### The problem
Check every line of the entries that follow, and copy the ones containing "голубые".

### Task inputs
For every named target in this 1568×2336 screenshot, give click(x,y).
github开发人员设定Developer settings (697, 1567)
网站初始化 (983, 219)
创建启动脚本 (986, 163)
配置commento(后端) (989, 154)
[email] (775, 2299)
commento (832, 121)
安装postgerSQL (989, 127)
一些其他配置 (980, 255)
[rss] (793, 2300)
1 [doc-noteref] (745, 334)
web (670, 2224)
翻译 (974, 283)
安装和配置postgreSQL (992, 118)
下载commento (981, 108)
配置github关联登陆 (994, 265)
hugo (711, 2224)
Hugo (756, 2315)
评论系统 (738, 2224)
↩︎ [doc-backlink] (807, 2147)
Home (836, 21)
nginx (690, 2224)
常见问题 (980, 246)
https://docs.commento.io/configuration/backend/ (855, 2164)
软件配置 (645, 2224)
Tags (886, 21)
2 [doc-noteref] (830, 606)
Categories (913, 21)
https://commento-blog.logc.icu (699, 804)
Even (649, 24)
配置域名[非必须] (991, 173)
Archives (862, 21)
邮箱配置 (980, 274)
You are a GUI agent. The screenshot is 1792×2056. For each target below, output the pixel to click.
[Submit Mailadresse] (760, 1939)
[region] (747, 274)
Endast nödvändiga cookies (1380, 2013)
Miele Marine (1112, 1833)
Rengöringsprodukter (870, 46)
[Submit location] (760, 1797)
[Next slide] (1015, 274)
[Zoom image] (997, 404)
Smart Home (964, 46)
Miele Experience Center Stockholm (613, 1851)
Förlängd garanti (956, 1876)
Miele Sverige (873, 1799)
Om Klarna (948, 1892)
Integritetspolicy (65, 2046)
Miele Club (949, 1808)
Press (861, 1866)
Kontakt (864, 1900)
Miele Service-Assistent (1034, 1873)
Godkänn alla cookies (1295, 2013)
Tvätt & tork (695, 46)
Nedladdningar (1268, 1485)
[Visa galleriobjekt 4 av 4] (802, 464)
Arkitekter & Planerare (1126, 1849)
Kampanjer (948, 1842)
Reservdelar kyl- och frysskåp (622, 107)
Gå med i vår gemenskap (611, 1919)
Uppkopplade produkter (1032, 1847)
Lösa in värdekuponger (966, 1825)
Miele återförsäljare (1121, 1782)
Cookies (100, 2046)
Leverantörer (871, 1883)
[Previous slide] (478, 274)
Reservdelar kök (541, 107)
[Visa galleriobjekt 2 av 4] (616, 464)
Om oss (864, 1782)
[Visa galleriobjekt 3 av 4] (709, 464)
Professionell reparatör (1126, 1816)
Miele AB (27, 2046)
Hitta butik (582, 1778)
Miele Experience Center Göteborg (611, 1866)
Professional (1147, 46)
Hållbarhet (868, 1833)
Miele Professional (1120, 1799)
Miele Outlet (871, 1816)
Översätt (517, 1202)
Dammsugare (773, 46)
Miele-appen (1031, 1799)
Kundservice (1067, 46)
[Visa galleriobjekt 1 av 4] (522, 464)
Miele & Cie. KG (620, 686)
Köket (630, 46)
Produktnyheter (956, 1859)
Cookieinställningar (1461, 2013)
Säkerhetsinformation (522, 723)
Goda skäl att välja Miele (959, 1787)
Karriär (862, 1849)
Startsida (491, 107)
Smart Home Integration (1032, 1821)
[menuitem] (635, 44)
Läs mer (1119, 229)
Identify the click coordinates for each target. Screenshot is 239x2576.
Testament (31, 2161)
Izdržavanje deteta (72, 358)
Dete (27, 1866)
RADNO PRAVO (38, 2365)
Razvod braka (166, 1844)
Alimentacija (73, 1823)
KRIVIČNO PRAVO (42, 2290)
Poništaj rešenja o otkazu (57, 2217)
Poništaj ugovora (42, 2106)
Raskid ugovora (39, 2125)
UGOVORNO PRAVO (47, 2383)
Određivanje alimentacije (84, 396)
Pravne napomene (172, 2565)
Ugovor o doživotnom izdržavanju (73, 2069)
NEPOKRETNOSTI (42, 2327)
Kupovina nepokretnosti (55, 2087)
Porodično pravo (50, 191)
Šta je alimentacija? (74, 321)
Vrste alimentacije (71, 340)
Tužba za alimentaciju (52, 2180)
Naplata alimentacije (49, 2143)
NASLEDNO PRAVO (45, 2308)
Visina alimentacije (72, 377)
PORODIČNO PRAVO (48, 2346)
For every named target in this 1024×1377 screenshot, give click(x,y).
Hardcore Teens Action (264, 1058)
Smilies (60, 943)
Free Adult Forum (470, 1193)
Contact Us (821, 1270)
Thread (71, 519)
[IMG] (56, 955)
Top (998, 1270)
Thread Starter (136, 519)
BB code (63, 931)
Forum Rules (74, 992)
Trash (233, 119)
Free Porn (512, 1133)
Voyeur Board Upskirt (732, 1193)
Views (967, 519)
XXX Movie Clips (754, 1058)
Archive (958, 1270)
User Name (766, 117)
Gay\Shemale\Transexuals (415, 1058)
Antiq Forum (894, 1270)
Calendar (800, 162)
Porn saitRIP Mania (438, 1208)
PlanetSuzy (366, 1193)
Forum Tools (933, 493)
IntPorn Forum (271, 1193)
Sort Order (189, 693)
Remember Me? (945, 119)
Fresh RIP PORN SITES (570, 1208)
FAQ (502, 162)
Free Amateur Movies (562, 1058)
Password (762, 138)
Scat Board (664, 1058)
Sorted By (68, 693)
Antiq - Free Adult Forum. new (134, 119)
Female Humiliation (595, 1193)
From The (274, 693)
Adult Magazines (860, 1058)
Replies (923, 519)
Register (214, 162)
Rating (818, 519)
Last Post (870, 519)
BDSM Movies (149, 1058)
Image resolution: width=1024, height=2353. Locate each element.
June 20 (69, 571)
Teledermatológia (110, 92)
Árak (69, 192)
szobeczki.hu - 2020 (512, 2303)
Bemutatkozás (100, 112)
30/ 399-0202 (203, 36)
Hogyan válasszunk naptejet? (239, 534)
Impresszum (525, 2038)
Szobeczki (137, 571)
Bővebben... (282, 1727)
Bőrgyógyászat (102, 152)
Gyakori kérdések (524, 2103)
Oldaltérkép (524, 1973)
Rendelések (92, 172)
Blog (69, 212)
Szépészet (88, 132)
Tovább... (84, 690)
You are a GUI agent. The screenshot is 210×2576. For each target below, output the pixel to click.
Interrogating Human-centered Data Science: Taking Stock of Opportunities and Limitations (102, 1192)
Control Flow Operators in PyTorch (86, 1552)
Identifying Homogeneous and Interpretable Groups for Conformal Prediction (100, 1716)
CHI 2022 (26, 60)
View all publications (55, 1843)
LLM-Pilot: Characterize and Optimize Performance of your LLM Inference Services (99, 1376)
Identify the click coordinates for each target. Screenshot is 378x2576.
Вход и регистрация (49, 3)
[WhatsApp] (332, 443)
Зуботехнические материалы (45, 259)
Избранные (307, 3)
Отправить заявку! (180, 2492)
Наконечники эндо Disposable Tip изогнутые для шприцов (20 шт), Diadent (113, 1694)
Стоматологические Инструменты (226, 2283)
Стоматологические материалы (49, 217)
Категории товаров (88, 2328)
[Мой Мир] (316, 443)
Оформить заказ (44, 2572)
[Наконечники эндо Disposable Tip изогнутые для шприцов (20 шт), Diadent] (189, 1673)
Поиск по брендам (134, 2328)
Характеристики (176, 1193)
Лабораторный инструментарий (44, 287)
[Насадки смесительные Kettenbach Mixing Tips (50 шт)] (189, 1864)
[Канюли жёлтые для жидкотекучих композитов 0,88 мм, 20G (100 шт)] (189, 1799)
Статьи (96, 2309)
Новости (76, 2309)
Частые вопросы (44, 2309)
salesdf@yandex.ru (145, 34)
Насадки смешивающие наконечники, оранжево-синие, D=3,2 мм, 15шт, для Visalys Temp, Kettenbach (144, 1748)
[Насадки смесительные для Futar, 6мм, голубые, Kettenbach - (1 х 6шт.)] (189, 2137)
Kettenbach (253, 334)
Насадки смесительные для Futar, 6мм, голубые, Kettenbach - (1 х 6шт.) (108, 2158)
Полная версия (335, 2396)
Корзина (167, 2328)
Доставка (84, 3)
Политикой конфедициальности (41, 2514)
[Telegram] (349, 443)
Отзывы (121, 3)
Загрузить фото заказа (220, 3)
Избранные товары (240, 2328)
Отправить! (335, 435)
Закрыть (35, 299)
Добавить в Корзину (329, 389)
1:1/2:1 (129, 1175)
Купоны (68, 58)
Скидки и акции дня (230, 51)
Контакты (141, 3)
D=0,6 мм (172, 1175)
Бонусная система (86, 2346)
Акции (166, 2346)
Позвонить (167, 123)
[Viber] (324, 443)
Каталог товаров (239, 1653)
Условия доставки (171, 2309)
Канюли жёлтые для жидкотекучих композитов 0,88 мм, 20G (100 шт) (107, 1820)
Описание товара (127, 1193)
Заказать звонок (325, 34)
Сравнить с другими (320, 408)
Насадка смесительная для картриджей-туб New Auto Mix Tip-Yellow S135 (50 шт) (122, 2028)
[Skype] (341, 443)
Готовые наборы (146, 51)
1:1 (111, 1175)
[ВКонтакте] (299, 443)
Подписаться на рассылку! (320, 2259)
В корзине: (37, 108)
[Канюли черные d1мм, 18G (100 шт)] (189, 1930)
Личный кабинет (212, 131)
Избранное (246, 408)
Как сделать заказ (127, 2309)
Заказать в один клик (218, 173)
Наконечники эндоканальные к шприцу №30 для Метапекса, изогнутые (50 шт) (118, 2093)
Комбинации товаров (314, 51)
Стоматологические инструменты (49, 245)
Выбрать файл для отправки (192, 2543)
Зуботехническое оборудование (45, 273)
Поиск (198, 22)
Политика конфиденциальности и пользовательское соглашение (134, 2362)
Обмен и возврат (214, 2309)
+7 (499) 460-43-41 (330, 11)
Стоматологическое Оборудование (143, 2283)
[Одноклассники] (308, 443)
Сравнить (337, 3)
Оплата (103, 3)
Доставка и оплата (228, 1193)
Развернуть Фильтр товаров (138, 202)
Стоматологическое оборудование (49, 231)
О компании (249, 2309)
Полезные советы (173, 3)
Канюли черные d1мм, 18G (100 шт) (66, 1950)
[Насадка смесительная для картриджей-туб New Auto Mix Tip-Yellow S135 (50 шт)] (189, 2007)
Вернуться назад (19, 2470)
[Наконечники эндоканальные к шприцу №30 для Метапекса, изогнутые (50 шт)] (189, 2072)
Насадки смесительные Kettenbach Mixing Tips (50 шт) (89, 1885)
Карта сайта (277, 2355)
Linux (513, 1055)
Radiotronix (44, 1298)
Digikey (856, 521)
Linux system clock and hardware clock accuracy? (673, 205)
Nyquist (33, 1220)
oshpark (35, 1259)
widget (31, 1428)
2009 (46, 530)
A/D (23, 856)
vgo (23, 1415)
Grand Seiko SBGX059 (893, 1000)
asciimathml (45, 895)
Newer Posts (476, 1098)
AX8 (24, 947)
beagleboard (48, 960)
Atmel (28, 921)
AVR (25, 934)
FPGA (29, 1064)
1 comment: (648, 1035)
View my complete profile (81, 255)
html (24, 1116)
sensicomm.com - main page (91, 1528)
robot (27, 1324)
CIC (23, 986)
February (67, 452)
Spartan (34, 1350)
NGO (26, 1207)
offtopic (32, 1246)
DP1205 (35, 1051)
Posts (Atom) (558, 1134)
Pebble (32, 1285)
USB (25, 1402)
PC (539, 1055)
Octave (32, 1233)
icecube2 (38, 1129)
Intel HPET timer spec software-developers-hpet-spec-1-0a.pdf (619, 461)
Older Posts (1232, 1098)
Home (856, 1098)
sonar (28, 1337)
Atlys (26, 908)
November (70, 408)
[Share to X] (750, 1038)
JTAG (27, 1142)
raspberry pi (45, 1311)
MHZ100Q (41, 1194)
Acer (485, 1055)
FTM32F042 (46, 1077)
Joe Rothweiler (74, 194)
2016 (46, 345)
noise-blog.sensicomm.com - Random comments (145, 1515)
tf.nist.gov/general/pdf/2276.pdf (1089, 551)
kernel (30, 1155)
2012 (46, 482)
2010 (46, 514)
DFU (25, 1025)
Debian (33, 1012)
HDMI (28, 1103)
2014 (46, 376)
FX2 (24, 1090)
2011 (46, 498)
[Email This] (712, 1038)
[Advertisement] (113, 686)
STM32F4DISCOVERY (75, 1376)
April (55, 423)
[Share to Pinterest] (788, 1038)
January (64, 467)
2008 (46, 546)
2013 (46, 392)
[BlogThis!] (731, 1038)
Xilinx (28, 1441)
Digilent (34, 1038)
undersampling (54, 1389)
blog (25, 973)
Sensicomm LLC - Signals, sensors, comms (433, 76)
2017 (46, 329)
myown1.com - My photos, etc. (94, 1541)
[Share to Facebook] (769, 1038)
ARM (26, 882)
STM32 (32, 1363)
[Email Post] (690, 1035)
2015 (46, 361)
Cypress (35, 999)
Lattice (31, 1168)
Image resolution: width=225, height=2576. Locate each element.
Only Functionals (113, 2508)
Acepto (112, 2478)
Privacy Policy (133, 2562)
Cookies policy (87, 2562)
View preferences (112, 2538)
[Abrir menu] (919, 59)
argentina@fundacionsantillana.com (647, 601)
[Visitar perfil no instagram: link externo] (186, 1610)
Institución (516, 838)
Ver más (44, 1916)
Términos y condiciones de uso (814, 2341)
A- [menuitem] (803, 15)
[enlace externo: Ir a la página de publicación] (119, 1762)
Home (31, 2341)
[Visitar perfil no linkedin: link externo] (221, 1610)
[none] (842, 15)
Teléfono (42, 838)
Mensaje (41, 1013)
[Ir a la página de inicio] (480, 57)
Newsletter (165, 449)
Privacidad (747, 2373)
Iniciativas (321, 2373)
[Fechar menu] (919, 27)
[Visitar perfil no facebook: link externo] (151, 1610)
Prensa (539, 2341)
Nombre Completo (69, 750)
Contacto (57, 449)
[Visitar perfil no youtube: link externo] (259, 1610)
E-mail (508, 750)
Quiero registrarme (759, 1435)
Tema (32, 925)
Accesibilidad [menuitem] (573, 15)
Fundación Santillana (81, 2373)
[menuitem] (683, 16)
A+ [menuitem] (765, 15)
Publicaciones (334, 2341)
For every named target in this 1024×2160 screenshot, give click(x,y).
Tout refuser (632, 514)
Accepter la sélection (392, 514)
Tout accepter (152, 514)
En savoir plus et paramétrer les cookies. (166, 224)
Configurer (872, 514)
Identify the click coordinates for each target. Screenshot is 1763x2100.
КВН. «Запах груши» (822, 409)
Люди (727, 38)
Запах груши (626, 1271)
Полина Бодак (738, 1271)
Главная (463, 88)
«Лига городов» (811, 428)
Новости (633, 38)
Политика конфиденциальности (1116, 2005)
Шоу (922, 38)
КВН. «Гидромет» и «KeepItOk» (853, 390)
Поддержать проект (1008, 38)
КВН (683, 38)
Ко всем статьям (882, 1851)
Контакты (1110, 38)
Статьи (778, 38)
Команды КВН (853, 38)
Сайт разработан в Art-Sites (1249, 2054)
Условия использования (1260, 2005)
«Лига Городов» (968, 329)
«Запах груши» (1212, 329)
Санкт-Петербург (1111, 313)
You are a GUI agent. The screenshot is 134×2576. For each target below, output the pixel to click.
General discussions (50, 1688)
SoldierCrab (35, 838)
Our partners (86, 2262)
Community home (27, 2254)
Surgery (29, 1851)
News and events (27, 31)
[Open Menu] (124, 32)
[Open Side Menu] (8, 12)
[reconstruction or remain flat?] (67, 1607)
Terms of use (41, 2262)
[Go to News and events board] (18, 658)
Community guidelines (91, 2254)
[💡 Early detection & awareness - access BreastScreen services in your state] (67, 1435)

### Solved exercise
[Насадки смесительные для Futar, 6мм, голубые, Kettenbach - (1 х 6шт.)] (189, 2137)
Насадки смесительные для Futar, 6мм, голубые, Kettenbach - (1 х 6шт.) (108, 2158)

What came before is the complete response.